The parents were desperate to save their daughter. They had already lost their son. “By the time I met Tohar, she was three years old and paralyzed,” relates Prof. Dror Mevorach, head of the Hadassah Medical Organization’s Department of Medicine B and a renowned solver of medical mysteries. “She couldn't walk or stand. The clock was ticking.”
Tohar Maimon never met her older brother, Roey. Even in the advanced medical center in Tel Aviv where Roey was treated, no one could name or stop the progress of the disease that took his life when he was four years old.
Two years later, bereaved mom Efrat Maimon gave birth to Tohar, which means “pure.” To her parents' horror, by three months of age, Tohar was exhibiting disturbing symptoms. Her motor skills were severely delayed, and whatever movement she had was abnormally slow. Tohar began deteriorating as her brother had.
When Tohar was three, her parents' search for a solution to this medical nightmare led them to Jerusalem and Prof. Mevorach at Hadassah Hospital Ein Kerem. “After meeting Tohar,” Prof. Mevorach says, “my team and I stopped working on all other projects. I just hoped there was still enough time to save her.”
The Maimon family didn’t feel they could wait.

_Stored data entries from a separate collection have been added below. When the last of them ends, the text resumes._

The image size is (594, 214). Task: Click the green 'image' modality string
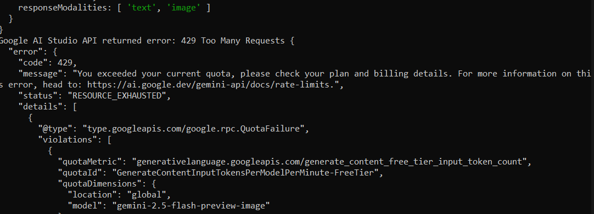(x=183, y=8)
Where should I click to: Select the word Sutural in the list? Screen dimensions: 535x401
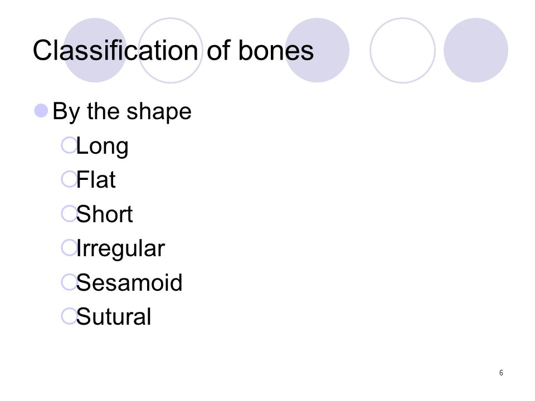point(114,317)
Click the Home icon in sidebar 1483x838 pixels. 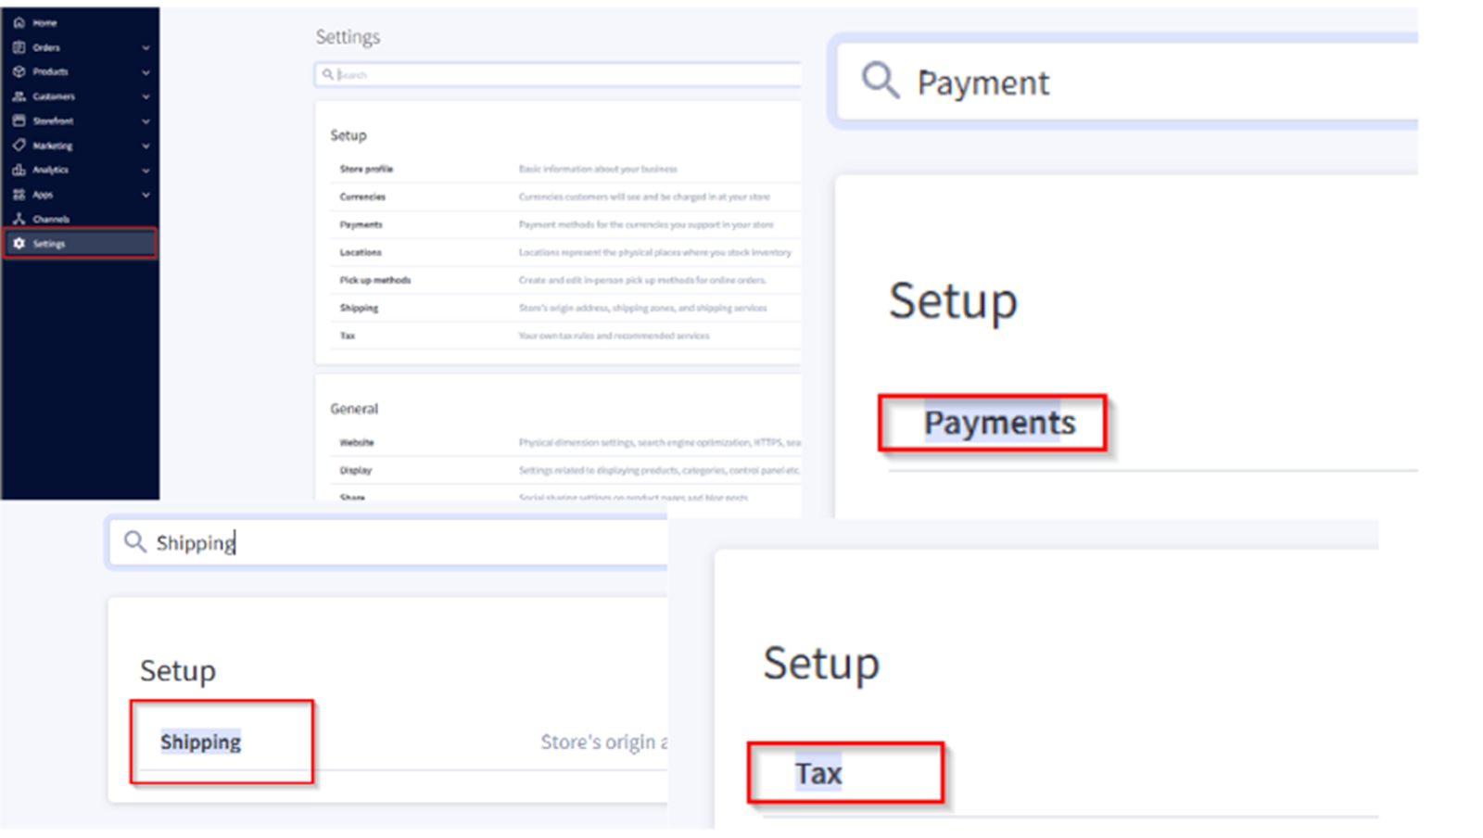click(19, 22)
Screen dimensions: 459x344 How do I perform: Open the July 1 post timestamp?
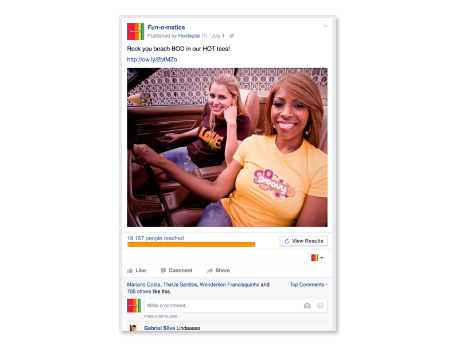click(217, 36)
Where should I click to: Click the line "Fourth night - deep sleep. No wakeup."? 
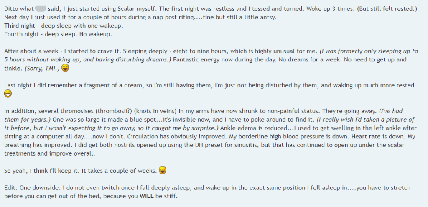[58, 34]
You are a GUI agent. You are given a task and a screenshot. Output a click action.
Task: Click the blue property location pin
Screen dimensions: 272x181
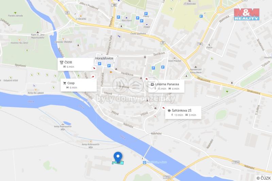pyautogui.click(x=118, y=157)
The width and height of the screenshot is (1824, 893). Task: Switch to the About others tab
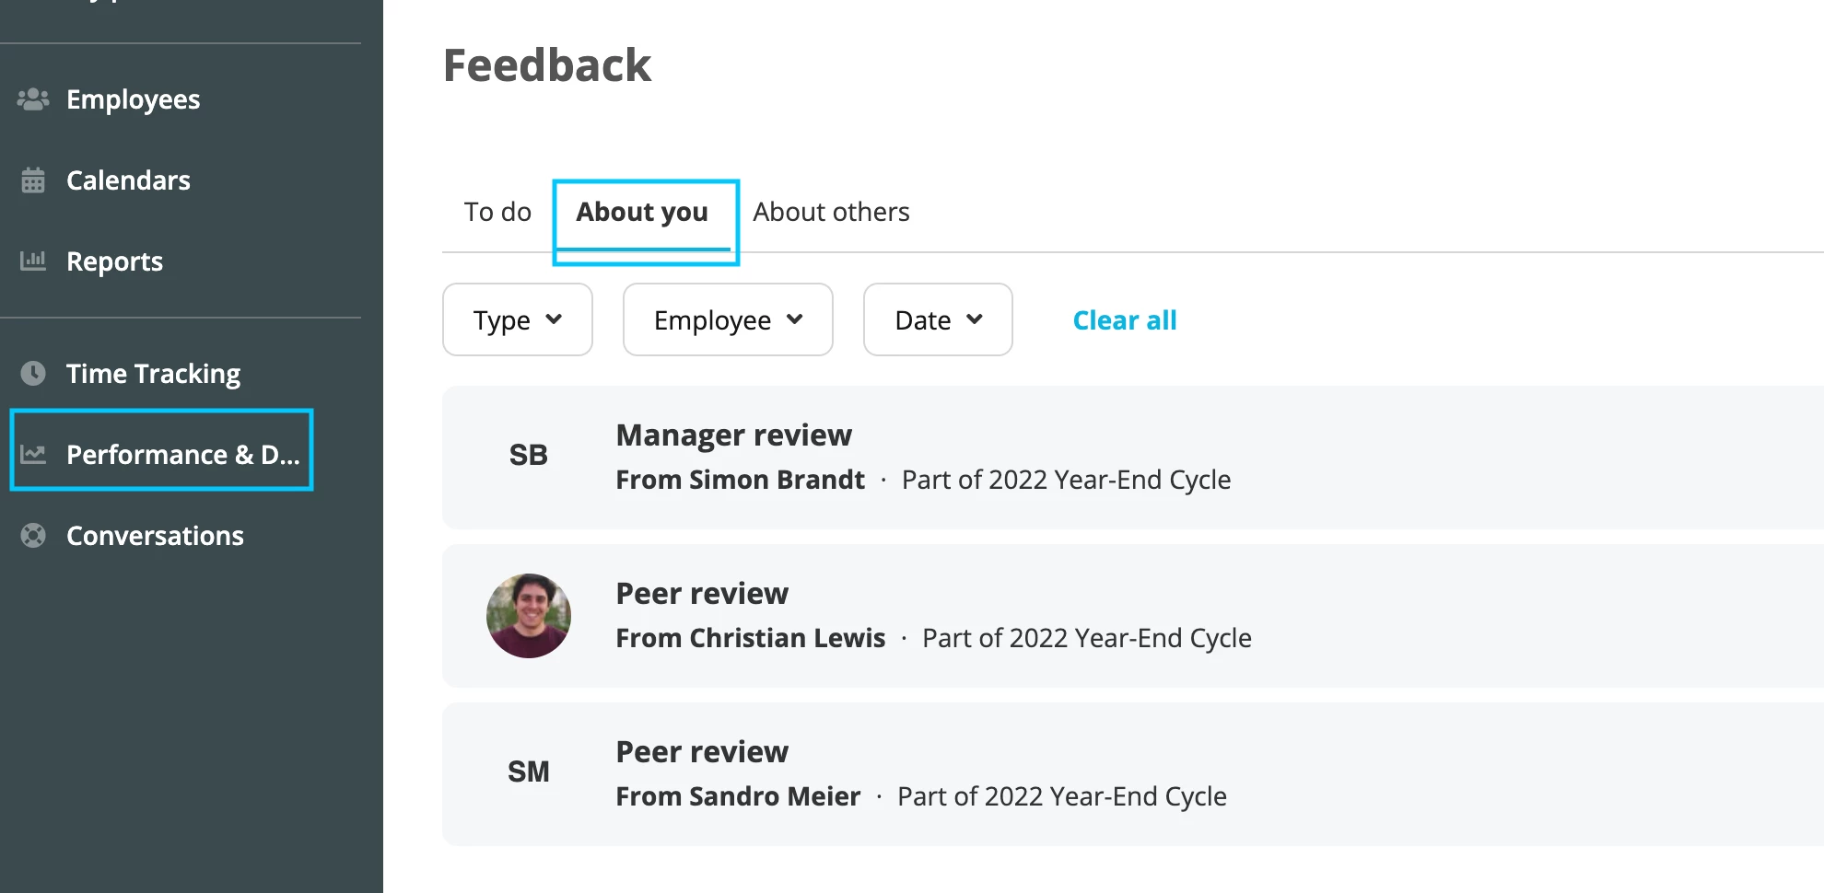point(831,212)
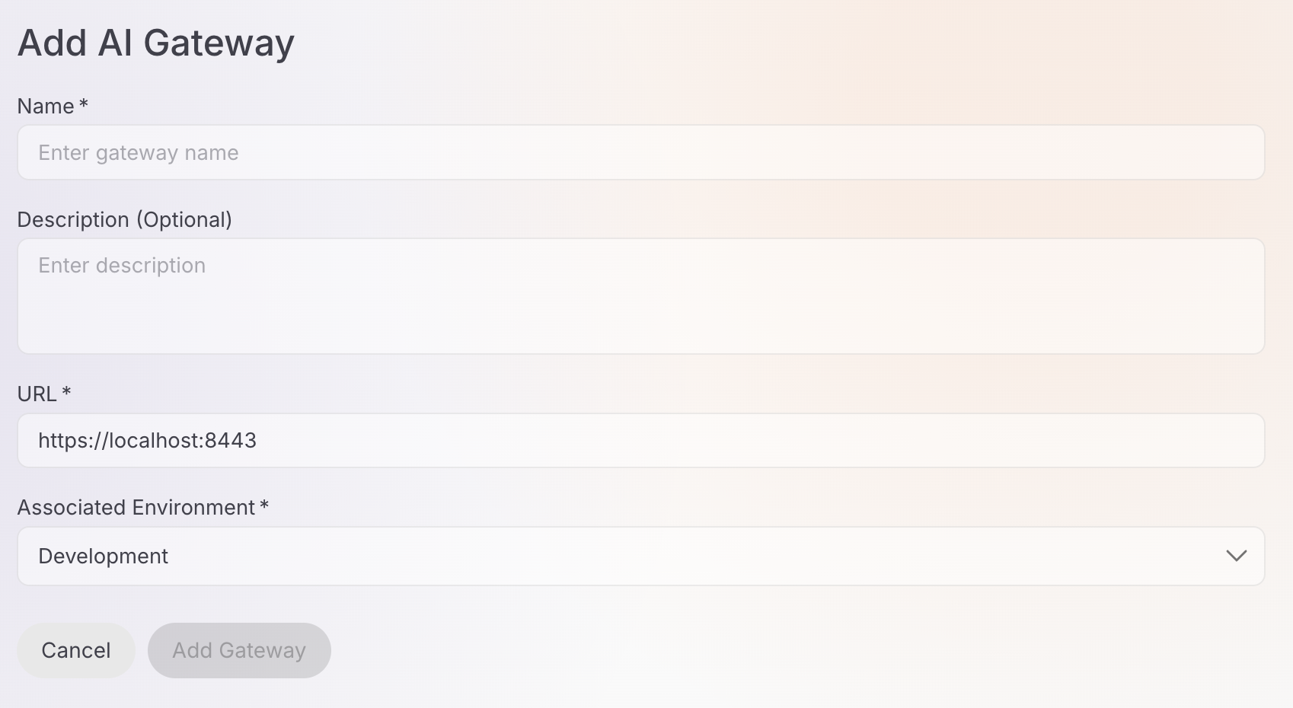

They had almost lost hope in conventional medicine, so they traveled to China to have Tohar treated by alternative medicine. “We had to try everything to save our little girl,” explains Shaul Maimon, Tohar’s father.
Four thousand miles from Israel, Mr. Maimon’s cell phone rang. It was Prof. Mevorach. “I can still hear his words resounding in my ears,” Mr. Maimon recalls. “We found the gene, come back home,” the doctor told him.
Prof. Mevorach had worked with Prof. Orly Elpeleg, head of Hadassah’s Department of Genetic and Metabolic Diseases, to identify the gene. The process took a month. From the beginning, Prof. Mevorach’s hunch was that the disease was connected to the body’s “complement system,” which works to identify and destroy bacteria and viruses. When a genetic mutation causes a problem in the complement system, serious problems arise. A gene called CD59 had mutated and was responsible for making Tohar sick.
It took Prof. Mevorach and his team another three weeks to find the right treatment. In the meantime, Tohar was in critical condition in the Pediatric Intensive Care Unit (PICU).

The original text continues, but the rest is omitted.